ちなみに私の現在の肩書は、とある事情により1ヵ月居候する事になり対価として家事全般と取材の手伝いをしているというトリップの事を伏せて住まわせる理由を足されたものになった。
これは昨日、露伴先生が親友と呼ぶ康一君が来た時に先生が説明した内容だ。
今週の漫画の感想や借りていた画集の返却として訪れたらしく
『露伴先生の家に担当さん以外が居てしかも女の人!?』
とものすごく驚いていたんだけど露伴先生の説明の後の
『その事情が面白くてね。 それについても取材させてもらっているんだ』
という言葉に納得していた。
というか『あっ、その取材が目当てなんだ…』って顔になっていた。
流石親友わかっていらっしゃる…。
あとやっぱり背ちっさいね。
それはともかくとして衣食住世話になっているし他にする事もないのでこうして家事に勤しむわけですよ。
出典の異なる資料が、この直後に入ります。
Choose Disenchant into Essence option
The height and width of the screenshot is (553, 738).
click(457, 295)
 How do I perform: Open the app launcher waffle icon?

これまでは長期取材の間にハウスキーパーを頼んでいたらしいんだけど、これから1ヵ月は私がこまめに家事をする事に康一君が帰った後落ち着いたのだ。
そもそも露伴先生は売れっ子なので仕事部屋に籠ってる時間も短くは無い。
しかも思い立ったら即取材なので置いて行かれる場合もあるだろう。
その間に何をすればいいのか分からないのは困ると言えばじゃあ本当にハウスキーパーをやればいいという話になったわけだ。
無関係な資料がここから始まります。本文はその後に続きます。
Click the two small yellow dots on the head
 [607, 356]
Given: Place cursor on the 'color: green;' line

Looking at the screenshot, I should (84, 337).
1番の懸念だった原作を知らないどころか腐しか知らないという事は許されたみたいなので一安心だ。
……そう思っていた時期がありました。
「おい、君は仗露が好きなんだろう? 取り合わせが生で見れたってのに何の反応も無いってのはどういうことだ?」
「ジョウロ? おねーさん園芸が趣味なんスか?」
今すぐチーズ蒸しパンになりたい。